Manoj Rema, MPH, Sheryl Strasser, PhD, MPH, MSW, MCHES and Ike Okosun, PhD, Institute of Public Health, Georgia State University, Atlanta, GA

Background:  The global proliferation of mobile technology has generated a new tool to address public health challenges and shift the paradigm of health care access and delivery. The World Vision Organization currently has a Mobile Health Division that has developed Mobile Technologies for Health (mHealth). This platform bridges the practice of medicine with the practice of public health, through mobile technologies. This new field has emerged as a viable source to communicate health needs and collect community health data. It has been used to enhance healthcare information delivery to community health workers (CHW), researchers, physicians and patients, in real-time—and in the midst of rural, geographically-primitive areas.

Program background:  Improving the well-being of mothers, infants, and children is an important public health goal across the globe. Enhancing health behavior during pregnancy can determine the wellbeing of the next generation and can help predict future public health challenges for families, communities, and the health care system. World Vision’s goal for this project was to examine the value of using mHealth in rural Mozambique to enhance pre-natal health promotion messaging/outreach to pregnant women.

Evaluation Methods and Results:  Mobile phones were used to deliver a series of health education modules, in addition to data collection, CHW training, and a system to prompt emergency referrals. The pilot intervention design had 2 arms: with the mHealth intervention arm utilizing CHWs equipped with mobile phones and the comparison/control arm using CHWs without mobile phones.
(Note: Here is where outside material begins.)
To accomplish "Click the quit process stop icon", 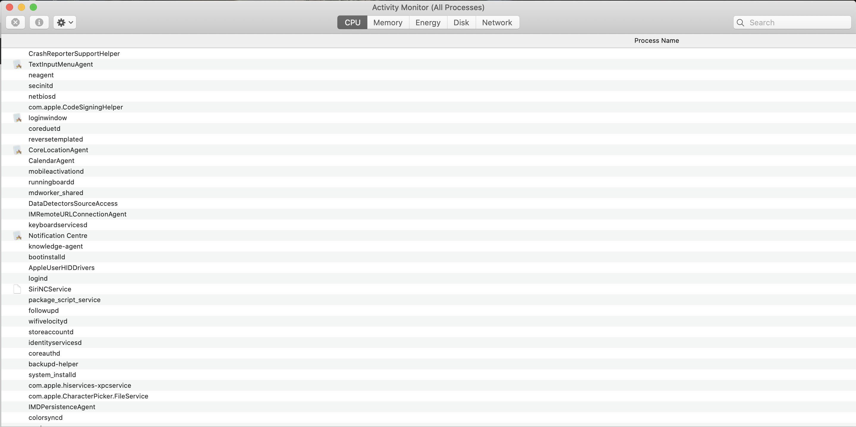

Surveys were administered at the end of the study to women in both groups to explore knowledge and awareness of danger signs during pregnancy the postpartum period among study participants. Odds ratios, confidence intervals and p-values for each indicator were calculated and compared between groups. A total of 188 women were recruited into the study, with 93 in the intervention arm and 95 controls. Mothers in the intervention arm were less likely to have ever attended school (52%) compared to the controls (74%), as well as more likely to work outside the home (68% versus 59%, respectively).  Results indicate that more mothers in the intervention arm could identify at least 2 danger signs during/after delivery when compared with mothers in the control group (11.8% versus 5.3%, respectively, OR=0.4, p-value=0.05). However, knowledge of danger signs in pregnancy was statistically higher in the control group versus the intervention group (68% compared to 52%, OR=0.4, p=0.009).

Conclusions:  While these pilot intervention study findings are not conclusive in terms of program effectiveness, the feasibility of using mHealth in rural Mozambique was demonstrated. Group differences between the intervention and control arm were identified and the potential bias they presented on overall study results must be further explored.

Implications for research and/or practice:  The risk of maternal and infant mortality and pregnancy-related complications can be reduced by increasing access to quality prenatal care. World Vision’s mHealth intervention shows promise as a feasible way to enhance knowledge among women of childbearing age in a rural, developing country. Further research and support to examine this platform is warranted.